With a new Ebola outbreak in the Democratic Republic of Congo triggering fears of a regional threat, the vaccine is about to face its toughest test.
The single-dose injection—developed by pharma company Merck and funded by the World Health Organization (WHO) and Canada’s public health agency—has been approved for use by the Kinshasa government.
Roughly 7,500 doses have been sent to Equateur province in the northwest of the DRC. Here is what we know about the vaccine.
What is rVSV-ZEBOV?
It uses a modified version of the vesicular stomatitis virus (VSV), which causes illness in rodents, cattle, pigs and horses, but is not dangerous to humans.
The vaccine prompts the human body to develop antibodies against the invader so that when Ebola attacks, the antibodies are quick to identify it and fight back.
Clinical trials involving 16,000 volunteers in Africa, Europe and the United States have indicated it may be 100 percent effective.
The vaccine does not contain any live Ebola virus.
It can trigger side effects like cold or flu-like symptoms and swelling at the point of injection.
Can it stop an epidemic?
The “vaccine is an additional tool,” WHO spokesman Tarik Jasarevic told reporters in Geneva on Friday. “It does not replace all the other elements of the response.”
Because rVSV-ZEBOV remains experimental and has not been tested in the height of the epidemic, it is premature to assume that it alone can contain Ebola’s spread.
The epicentre of the outbreak is also an extremely remote, rural part of DR Congo, making access difficult. WHO has therefore conceded that “getting the vaccination teams to the affected area will be challenging”.
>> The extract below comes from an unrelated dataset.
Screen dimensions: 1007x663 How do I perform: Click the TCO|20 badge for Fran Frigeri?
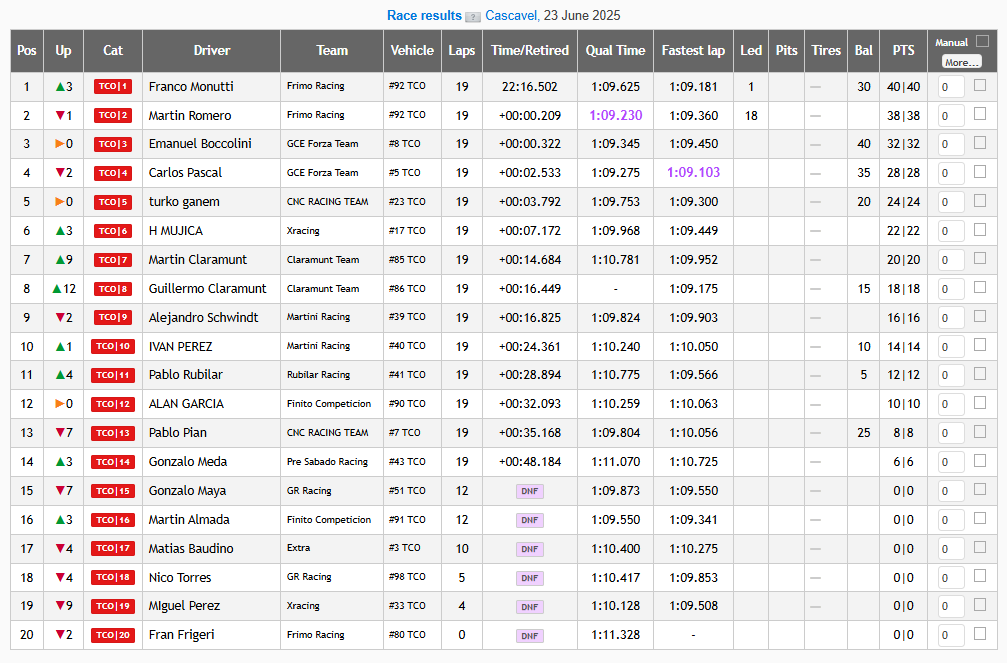pyautogui.click(x=112, y=635)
The vaccine also has to be stored at temperatures as low as minus 80 degrees Celsius (-112 degrees Fahrenheit), so keeping it stable in an area with poor infrastructure creates additional complications.
Are there enough doses ready?
In addition to the doses that WHO has sent to DRC and a small reserve stock in Geneva, Merck has said it has 300,000 doses ready for the UN’s use free of charge, according to Jasarevic.
WHO estimates that for every confirmed Ebola case, 100 to 150 of that patient’s contacts should be vaccinated.
That number could go up for urban cases, given the increased frequency of close human contact in cities.
As of Friday, there were 31 suspected or probable cases in the current outbreak, plus 14 that have been laboratory confirmed.
Health workers and other responders—like those tasked with burying Ebola victims—should also be vaccinated, WHO said.
A WHO spokesman told reporters it was a “targeted vaccination” and therefore not for the “general population”.
Gavi, the vaccine alliance, has given $1 million towards the operational costs in the DRC campaign, in addition to other support donated to WHO.